Question

Y=x^{2} +2x-8 determine the axis of symmetry, the vertex point and find the roots by factoring

Answer 1

We have axis of symmetry in
`x=-1`

The vertex point is
`(-1, -9)`

The roots by factoring are

`x=-4`

`x=2`

Explanation:

We have the function:

`f(x)=x^2+2x-8`

Factoring the quadratic equation:

`y=(x+4)(x-2)`

When
`y=0`

`0=(x+4)(x-2)`

`x=-4`

`x=2`

The vertex point is
`(h, k)`

From the equation, we have
`a=1,\:b=2 \text{ and }\:c=-8`

`$h=-(b)/(2a)$`

`$h=-(2)/(2\cdot \:1)$`

`h=-1`

We also got the axis of symmetry

In order to find
`k` just use the
`$h=x_(vetex)$`:

`k=(-1)^2+2(-1)-8\\k=1-2-8\\k=-9`

Once
`a>0`, we have the minimum at
`(-1, -9)`

Answer 2

x = -1 axis of symmetry

(-1,-9) vertex

x = -4 x=2 are the roots

Explanation:

y = x^2 + 2x - 8

The axis of symmetry is

h = -b/2a

h = -2/ (2*1) = -2/2 =-1

x = -1

The x coordinate of the vertex is at the axis of symmetry

To find the y value substitute into the function

y = (-1)^2 +2(-1) -8

y = 1-2-8

y = -9

The vertex is at ( -1,-9)

**GIVEN DATA:**
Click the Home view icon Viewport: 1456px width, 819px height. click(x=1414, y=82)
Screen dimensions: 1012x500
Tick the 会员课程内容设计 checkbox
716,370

**EXERCISE DESCRIPTION:** What vertex point does the thread give for y = x^2 + 2x - 8, please? The material after the thread stands apart from it.

**SOLVED PROBLEM:** (-1, -9)